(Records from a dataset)
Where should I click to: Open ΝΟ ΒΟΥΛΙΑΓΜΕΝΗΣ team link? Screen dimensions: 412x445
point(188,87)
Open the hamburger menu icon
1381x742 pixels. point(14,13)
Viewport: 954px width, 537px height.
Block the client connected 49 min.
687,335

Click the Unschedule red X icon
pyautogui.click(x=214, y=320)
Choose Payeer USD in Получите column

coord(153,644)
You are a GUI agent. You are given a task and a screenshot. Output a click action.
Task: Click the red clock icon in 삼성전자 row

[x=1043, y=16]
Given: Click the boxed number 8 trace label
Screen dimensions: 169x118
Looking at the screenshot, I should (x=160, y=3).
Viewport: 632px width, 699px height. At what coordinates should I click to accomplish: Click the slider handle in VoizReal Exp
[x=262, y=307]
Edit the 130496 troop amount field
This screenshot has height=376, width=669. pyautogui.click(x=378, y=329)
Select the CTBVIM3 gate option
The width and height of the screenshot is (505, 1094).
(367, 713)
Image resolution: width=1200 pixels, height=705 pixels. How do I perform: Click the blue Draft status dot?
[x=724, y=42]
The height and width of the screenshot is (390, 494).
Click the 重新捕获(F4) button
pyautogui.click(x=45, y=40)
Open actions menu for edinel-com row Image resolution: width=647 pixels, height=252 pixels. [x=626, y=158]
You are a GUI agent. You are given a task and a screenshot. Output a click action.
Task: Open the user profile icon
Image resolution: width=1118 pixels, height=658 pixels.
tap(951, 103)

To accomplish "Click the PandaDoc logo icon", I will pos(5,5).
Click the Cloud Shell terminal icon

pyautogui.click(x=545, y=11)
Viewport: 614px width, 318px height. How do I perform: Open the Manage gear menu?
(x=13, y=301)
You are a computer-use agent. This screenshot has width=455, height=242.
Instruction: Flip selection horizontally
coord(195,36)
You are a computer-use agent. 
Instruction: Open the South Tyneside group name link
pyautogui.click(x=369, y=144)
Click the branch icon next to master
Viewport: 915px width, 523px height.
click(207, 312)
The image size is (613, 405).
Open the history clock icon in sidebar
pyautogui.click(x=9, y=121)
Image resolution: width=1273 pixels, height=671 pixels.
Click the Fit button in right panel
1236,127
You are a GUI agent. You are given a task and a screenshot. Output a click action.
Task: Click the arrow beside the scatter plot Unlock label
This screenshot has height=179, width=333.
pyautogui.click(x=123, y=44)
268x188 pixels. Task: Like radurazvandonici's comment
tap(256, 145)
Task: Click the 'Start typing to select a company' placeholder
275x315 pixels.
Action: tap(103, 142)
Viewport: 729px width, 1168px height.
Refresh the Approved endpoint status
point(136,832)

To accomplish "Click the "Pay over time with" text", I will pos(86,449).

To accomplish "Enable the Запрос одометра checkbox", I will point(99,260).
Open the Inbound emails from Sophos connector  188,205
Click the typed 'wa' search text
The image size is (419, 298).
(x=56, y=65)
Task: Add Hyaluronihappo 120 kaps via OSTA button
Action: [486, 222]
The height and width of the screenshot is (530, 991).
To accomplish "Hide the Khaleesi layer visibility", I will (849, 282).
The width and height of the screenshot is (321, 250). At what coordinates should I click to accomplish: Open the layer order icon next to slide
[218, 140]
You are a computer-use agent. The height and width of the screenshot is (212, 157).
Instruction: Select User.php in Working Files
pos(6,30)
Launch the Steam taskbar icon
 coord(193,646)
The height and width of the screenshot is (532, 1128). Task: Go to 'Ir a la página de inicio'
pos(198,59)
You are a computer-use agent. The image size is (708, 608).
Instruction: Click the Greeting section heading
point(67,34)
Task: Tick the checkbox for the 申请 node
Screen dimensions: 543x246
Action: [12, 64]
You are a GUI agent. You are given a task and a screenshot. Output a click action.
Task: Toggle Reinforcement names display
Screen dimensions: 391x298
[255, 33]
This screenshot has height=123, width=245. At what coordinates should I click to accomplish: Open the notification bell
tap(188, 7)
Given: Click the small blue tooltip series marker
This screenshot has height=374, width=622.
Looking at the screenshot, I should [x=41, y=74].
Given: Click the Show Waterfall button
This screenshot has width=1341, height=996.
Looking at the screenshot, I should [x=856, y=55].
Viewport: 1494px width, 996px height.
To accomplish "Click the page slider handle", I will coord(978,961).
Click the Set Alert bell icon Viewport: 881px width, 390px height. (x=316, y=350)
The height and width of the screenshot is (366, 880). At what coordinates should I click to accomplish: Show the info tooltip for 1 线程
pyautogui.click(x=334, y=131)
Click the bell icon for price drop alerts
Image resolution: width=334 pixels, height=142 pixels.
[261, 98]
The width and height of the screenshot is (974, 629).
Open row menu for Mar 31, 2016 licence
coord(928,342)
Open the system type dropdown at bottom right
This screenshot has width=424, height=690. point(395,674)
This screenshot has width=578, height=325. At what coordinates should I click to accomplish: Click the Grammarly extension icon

## Requirements
Revise the listing above so that each occurrence of "Screen dimensions" becomes "Screen size", leaving everything else unchanged.

## Result for this task
Where should I click to: Open ΝΟ ΒΟΥΛΙΑΓΜΕΝΗΣ team link? Screen size: 412x445
point(188,87)
Open the hamburger menu icon
1381x742 pixels. point(14,13)
Viewport: 954px width, 537px height.
Block the client connected 49 min.
687,335

Click the Unschedule red X icon
pyautogui.click(x=214, y=320)
Choose Payeer USD in Получите column

coord(153,644)
You are a GUI agent. You are given a task and a screenshot. Output a click action.
Task: Click the red clock icon in 삼성전자 row

[x=1043, y=16]
Given: Click the boxed number 8 trace label
Screen size: 169x118
Looking at the screenshot, I should (x=160, y=3).
Viewport: 632px width, 699px height. At what coordinates should I click to accomplish: Click the slider handle in VoizReal Exp
[x=262, y=307]
Edit the 130496 troop amount field
This screenshot has height=376, width=669. pyautogui.click(x=378, y=329)
Select the CTBVIM3 gate option
The width and height of the screenshot is (505, 1094).
(367, 713)
Image resolution: width=1200 pixels, height=705 pixels. How do I perform: Click the blue Draft status dot?
[x=724, y=42]
The height and width of the screenshot is (390, 494).
Click the 重新捕获(F4) button
pyautogui.click(x=45, y=40)
Open actions menu for edinel-com row Image resolution: width=647 pixels, height=252 pixels. [x=626, y=158]
You are a GUI agent. You are given a task and a screenshot. Output a click action.
Task: Open the user profile icon
Image resolution: width=1118 pixels, height=658 pixels.
tap(951, 103)

To accomplish "Click the PandaDoc logo icon", I will pos(5,5).
Click the Cloud Shell terminal icon

pyautogui.click(x=545, y=11)
Viewport: 614px width, 318px height. How do I perform: Open the Manage gear menu?
(x=13, y=301)
You are a computer-use agent. This screenshot has width=455, height=242.
Instruction: Flip selection horizontally
coord(195,36)
You are a computer-use agent. 
Instruction: Open the South Tyneside group name link
pyautogui.click(x=369, y=144)
Click the branch icon next to master
Viewport: 915px width, 523px height.
click(207, 312)
The image size is (613, 405).
Open the history clock icon in sidebar
pyautogui.click(x=9, y=121)
Image resolution: width=1273 pixels, height=671 pixels.
Click the Fit button in right panel
1236,127
You are a GUI agent. You are given a task and a screenshot. Output a click action.
Task: Click the arrow beside the scatter plot Unlock label
This screenshot has height=179, width=333.
pyautogui.click(x=123, y=44)
268x188 pixels. Task: Like radurazvandonici's comment
tap(256, 145)
Task: Click the 'Start typing to select a company' placeholder
275x315 pixels.
Action: tap(103, 142)
Viewport: 729px width, 1168px height.
Refresh the Approved endpoint status
point(136,832)

To accomplish "Click the "Pay over time with" text", I will pos(86,449).

To accomplish "Enable the Запрос одометра checkbox", I will point(99,260).
Open the Inbound emails from Sophos connector  188,205
Click the typed 'wa' search text
The image size is (419, 298).
(x=56, y=65)
Task: Add Hyaluronihappo 120 kaps via OSTA button
Action: [486, 222]
The height and width of the screenshot is (530, 991).
To accomplish "Hide the Khaleesi layer visibility", I will (849, 282).
The width and height of the screenshot is (321, 250). At what coordinates should I click to accomplish: Open the layer order icon next to slide
[218, 140]
You are a computer-use agent. The height and width of the screenshot is (212, 157).
Instruction: Select User.php in Working Files
pos(6,30)
Launch the Steam taskbar icon
 coord(193,646)
The height and width of the screenshot is (532, 1128). Task: Go to 'Ir a la página de inicio'
pos(198,59)
You are a computer-use agent. The image size is (708, 608).
Instruction: Click the Greeting section heading
point(67,34)
Task: Tick the checkbox for the 申请 node
Screen size: 543x246
Action: [12, 64]
You are a GUI agent. You are given a task and a screenshot. Output a click action.
Task: Toggle Reinforcement names display
Screen size: 391x298
[255, 33]
This screenshot has height=123, width=245. At what coordinates should I click to accomplish: Open the notification bell
tap(188, 7)
Given: Click the small blue tooltip series marker
This screenshot has height=374, width=622.
Looking at the screenshot, I should [x=41, y=74].
Given: Click the Show Waterfall button
This screenshot has width=1341, height=996.
Looking at the screenshot, I should [x=856, y=55].
Viewport: 1494px width, 996px height.
To accomplish "Click the page slider handle", I will coord(978,961).
Click the Set Alert bell icon Viewport: 881px width, 390px height. (x=316, y=350)
The height and width of the screenshot is (366, 880). At what coordinates should I click to accomplish: Show the info tooltip for 1 线程
pyautogui.click(x=334, y=131)
Click the bell icon for price drop alerts
Image resolution: width=334 pixels, height=142 pixels.
[261, 98]
The width and height of the screenshot is (974, 629).
Open row menu for Mar 31, 2016 licence
coord(928,342)
Open the system type dropdown at bottom right
This screenshot has width=424, height=690. point(395,674)
This screenshot has width=578, height=325. At what coordinates should I click to accomplish: Click the Grammarly extension icon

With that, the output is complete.